The apology follows a report by a public inquiry in July that found some 200,000 children and vulnerable adults in state and faith-based care experienced some form of abuse from 1950 to 2019.
“It was horrific. It was heartbreaking. It was wrong. And it should never have happened,” Prime Minister Christopher Luxon said with around 200 abuse survivors and families watching on from the public gallery at Parliament in the capital, Wellington.
“Today, I am apologizing on behalf of the government to everyone who suffered abuse, harm and neglect while in care. I make this apology to all survivors on behalf of my own and previous governments.”
The government had completed or started work on 28 recommendations from the inquiry, the prime minister said, and will provide its full response early next year.
Luxon said a National Remembrance Day would take place on Nov. 12 next year, and that work will begin to remove memorials such as street names, public amenities and other public honors of proven perpetrators. Instead, the country will honor the victims, many of whom were buried in unmarked graves at psychiatric and other sites that were places of care in New Zealand.
A bill to include a range of measures to improve safety in state care was to have its first reading in Parliament on Tuesday.
The Royal Commission of Inquiry was the longest and most complex inquiry undertaken by New Zealand. The inquiry spoke to more than 2,300 survivors of abuse in the country of 5.3 million.
The inquiry detailed a litany of abuses in state and faith-based care, including rape, sterilization and the use of electric shocks, which peaked in the 1970s.
Those from the Indigenous Maori community were especially vulnerable to abuse, the report found, as well as those with mental or physical disabilities.

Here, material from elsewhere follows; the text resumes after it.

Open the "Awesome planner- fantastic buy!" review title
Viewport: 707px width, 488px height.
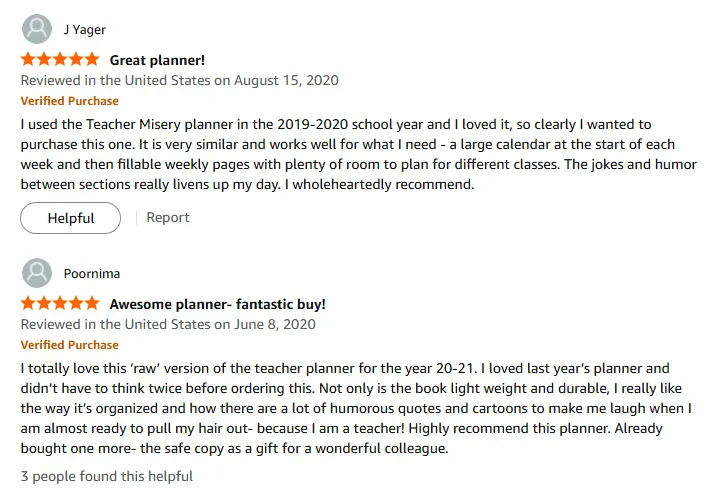coord(217,304)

The final report outlined 138 recommendations, including calling for public apologies from New Zealand’s government, as well as the pope and the Archbishop of Canterbury, heads of the Catholic and Anglican churches, respectively, who have condemned child abuse.
It also called for new legislation, including mandatory reporting of suspected abuse, including admissions made during religious confession.
The report estimated that the average lifetime cost to an abuse survivor was about 857,000 New Zealand dollars ($510,000) per person as of 2020, although it did not make a clear recommendation on how much survivors should be compensated.